Fully Biobased Soy Protein Adhesives with Integrated High-Strength, Waterproof, Mildew-Resistant, and Flame-Retardant Properties

Abstract

The low comprehensive properties of soy protein-based wood adhesives (SPWAs), such as weak bonding strength, poor water and mildew resistance, etc., are the main issues that severely restrict their wide application in the wood manufacturing industry. In this study, fully biobased SPWAs with excellent bonding strength, water and mildew resistance, and flame retardancy were developed via a facile cross-linking reaction between soy protein isolate (SPI), furfuryl alcohol (FA), and phytic acid (PA). Because SPI, FA, and PA were all derived from green and sustainable biomass resources, the components of this kind of SPWAs achieved 100% biomass content. Response surface methodology (RSM) was utilized to optimize the preparation of SPWAs, and the predicted values were highly consistent with the experimental results.
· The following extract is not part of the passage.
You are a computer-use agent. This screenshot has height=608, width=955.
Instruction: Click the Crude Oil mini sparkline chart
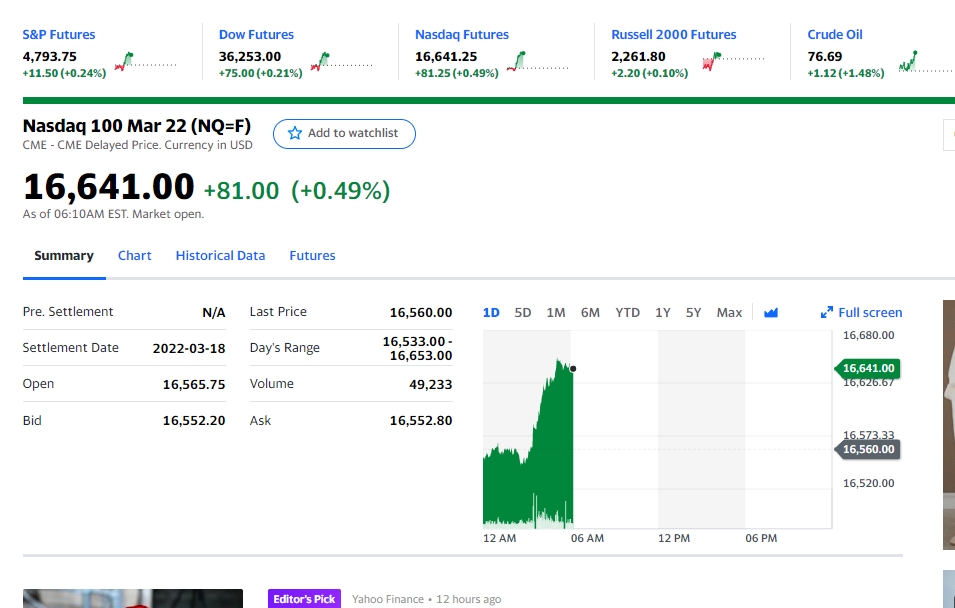click(926, 62)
The optimized SPWA with a pH of 4.0 and the content of FA addition of 16.7% exhibited high aged and wet shear strengths of 1.07 and 1.47 MPa, respectively, which are superior to those for other reported soy protein-based adhesives. Meanwhile, this kind of SPWAs also displayed excellent mildew resistance, thermal stability, and flame retardancy because of the dense multiple chemical/physical cross-linking network and high P/N content. Therefore, this work provides a green and effective strategy for the development of multifunctional and high-performance fully biobased soy protein wood adhesives.